Please summarize the Brexit negotiation passage in two sentences.
--- Quoted passage Enclosed Below ---
Leadership particularly matters in this election as we are about to negotiate Brexit. Added to this is the apparent desire to show the EU all our cards before we even get to the table. Nobody is suggesting we make EU nationals leave, but promising this up-front to the EU without a reciprocal arrangement makes absolutely no negotiating sense. Why not use it for leverage? If the EU are so reasonable, surely a simple reciprocal arrangement on current UK and EU nationals living abroad should be trivial to agree? If not then all the more reason to keep our cards close to our chest. Why tell the EU that no matter what they do we'll take the deal? Enough of the mis-characterisation that "no deal is a good deal". The point is simply to say "there are deals that aren't good enough, there are deals that are, we are prepared to walk away if we have to, so let's sit down and work out something better in our mutual interest". Without the credible threat of walking away there is no negotiation; the EU can simply dictate what they want. They have a lot to lose. We are the 3rd biggest net contributor. They've indicated how much they'd be hurting; to the tune of €100 billion.
--- End of Enclosed Quoted passage ---
--- Records Enclosed Below ---
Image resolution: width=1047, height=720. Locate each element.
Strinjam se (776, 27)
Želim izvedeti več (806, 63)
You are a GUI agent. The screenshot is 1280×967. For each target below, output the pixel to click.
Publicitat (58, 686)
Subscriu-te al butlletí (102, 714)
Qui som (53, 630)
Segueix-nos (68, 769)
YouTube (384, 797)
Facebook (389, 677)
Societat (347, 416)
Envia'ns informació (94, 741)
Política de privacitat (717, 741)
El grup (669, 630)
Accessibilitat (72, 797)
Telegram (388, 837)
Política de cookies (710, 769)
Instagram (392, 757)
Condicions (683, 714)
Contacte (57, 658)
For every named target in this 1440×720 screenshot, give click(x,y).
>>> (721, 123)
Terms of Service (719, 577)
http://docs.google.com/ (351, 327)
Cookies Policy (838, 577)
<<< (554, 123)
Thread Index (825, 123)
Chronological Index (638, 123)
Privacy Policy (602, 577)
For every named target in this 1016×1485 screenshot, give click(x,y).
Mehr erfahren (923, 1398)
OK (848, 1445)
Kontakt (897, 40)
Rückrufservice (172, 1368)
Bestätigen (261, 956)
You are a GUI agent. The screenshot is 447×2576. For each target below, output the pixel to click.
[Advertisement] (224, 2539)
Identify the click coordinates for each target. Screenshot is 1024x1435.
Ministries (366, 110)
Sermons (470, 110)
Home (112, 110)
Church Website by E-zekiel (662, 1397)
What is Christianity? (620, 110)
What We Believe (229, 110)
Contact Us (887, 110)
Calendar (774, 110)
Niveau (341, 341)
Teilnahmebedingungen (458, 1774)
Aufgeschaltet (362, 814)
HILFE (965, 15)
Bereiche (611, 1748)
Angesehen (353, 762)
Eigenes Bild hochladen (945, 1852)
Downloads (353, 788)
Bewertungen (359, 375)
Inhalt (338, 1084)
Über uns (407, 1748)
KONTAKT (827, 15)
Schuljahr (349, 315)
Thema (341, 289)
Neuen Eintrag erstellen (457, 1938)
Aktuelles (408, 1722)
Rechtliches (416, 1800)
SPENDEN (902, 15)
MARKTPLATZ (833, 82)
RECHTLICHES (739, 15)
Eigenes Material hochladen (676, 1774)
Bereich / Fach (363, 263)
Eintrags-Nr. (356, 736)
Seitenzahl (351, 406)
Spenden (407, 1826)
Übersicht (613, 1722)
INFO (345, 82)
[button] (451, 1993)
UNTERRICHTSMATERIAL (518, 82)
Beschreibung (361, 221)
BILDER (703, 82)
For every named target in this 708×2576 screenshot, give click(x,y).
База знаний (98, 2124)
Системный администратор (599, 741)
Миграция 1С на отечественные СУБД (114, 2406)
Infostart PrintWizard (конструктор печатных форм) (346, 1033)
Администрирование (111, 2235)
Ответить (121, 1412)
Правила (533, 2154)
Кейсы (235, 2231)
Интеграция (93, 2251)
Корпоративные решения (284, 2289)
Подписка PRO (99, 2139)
--- End of Enclosed Records ---
_Completed task_:
The passage argues that leadership matters in this election because Brexit negotiations are about to begin, and that promising the EU up front that EU nationals can stay, without a reciprocal arrangement for UK nationals abroad, makes no negotiating sense because it gives up leverage. It holds that there is no negotiation without a credible threat of walking away from a deal that isn't good enough, and it notes that the EU has a lot to lose, since the UK is the 3rd biggest net contributor and the EU has indicated it would be hurt by €100 billion.